On Thursday, in front of Peru’s parliament, Alan García is due to hand the presidential sash to Ollanta Humala. But in a major breach of protocol – not to mention a serious fit of pique – Peru’s outgoing president has said he will not attend the event.
Mr García’s lack of appetite for mixing with his leftwing successor is understandable. Mr Humala, a former army lieutenant colonel, owes his rise to power at least in part to his tough-talking on corruption, with some of his supporters now calling for criminal investigations of Mr García’s administration.
Yet the ceremonial snub may be the least of it. By refusing to show up at Mr Humala’s inauguration, Mr García has also sidestepped the traditional presidential farewell address, in which Peru’s outgoing chief executive is expected to offer congress an oratorical balance of accounts of his five years in office.
Democratically-elected, staunchly pro-Washington and having signed “free trade” agreements with everyone from the European Union to China, Mr García usually receives favourable treatment from foreign media. Yet many in Peru view his presidency as a squandered half-decade in Peru’s battle against poverty and corruption.
Under Mr García, Peru’s economy has continued to top Latin America’s growth charts, with GDP expanding around 8% in 2010. Yet, the benefits have not been shared evenly among Peruvians. Indeed, the city-slicker president’s disinterest in impoverished Andean and Amazonian communities has been palpable – and tragic. And while business leaders have had an open door at the presidential palace, citizens with complaints about the environmental and social impacts of mining, oil and gas drilling, and other major infrastructure projects, have been ridiculed as unpatriotic, anti-development and just plain envious.
Mr García’s haughty, Lima-centric vision reached its nadir in June 2009 with the Bagua massacre. Just hours after dismissing indigenous Amazonians as “not first class citizens”, Mr García found himself presiding helplessly over a bloodbath in which dozens of police officers and indigenous protestors died at each others’ hands in an unnecessary confrontation sown by his government’s refusal to listen to any questioning of his export-oriented economic model.
“Peru advances,” runs the official slogan of Mr García’s administration, in keeping with the triumphalist tone of the outgoing president’s frequent rhetorical flights of fantasy, which give the impression that this South American nation has development indicators rivaling those of, say, Switzerland. Earlier this month, to widespread incredulity, he even hosted a major function in Lima to announce the end of illiteracy in Peru.
That event came amid a hectic schedule of inaugurations of public works, many of them unfinished, as Mr García has used his final weeks in power to position himself for the 2016 presidential contest (Peru’s constitution prohibits immediate reelection). These include a metro line in Lima with no trains and a hospital with no equipment or even running water. Challenged by reporters about the latter, Mr García truculently responded: “This hospital will start to function when people become sick … journalists will be the first to be treated here in an emergency.”
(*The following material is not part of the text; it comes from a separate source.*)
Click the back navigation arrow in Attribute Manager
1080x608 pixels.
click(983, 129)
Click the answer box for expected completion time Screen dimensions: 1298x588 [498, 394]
During another hospital visit last year, Mr García hit a personal nadir when, in front of dozens of witnesses, and surrounded by a phalanx of bodyguards, he slapped a hospital volunteer who had dared to shout “corrupt” at him. Mr García initially denied assaulting the heckler but one of his close allies, Javier Villa Stein, publicly justified the attack by warning that “only in a country of poofs” would the president allow himself to be insulted in public. Mr Villa Stein was, it bears noting, head of the judiciary at the time.
Clearly, the law has not applied equally to all in Mr García’s Peru. But was the heckler correct? Mr García certainly has a dismal record of publicly condoning corruption. Last year, for example, when it was revealed that a police general had received an unexplained payment of $100,000 into his personal bank account, Mr García’s response was to insist that it was “not such a great sum”. And according to one former public prosecutor, most of the 5,000 recipients of presidential pardons during Mr García’s administration are drug traffickers and crooked public officials.
So, has Mr García personally benefited from acts of corruption? Arguably, the most famous quote of his five-year term was his alleged private assertion that for presidents “the money arrives on its own”. Yet Mr García has successfully dodged the fall-out, and evidence, from a string of scandals exploding around him within his cabinet and party – so far.
The question many Peruvians are now asking is whether Mr García’s Teflon-skin will withstand the intense retrospective scrutiny of his administration that Mr Humala’s government may unleash?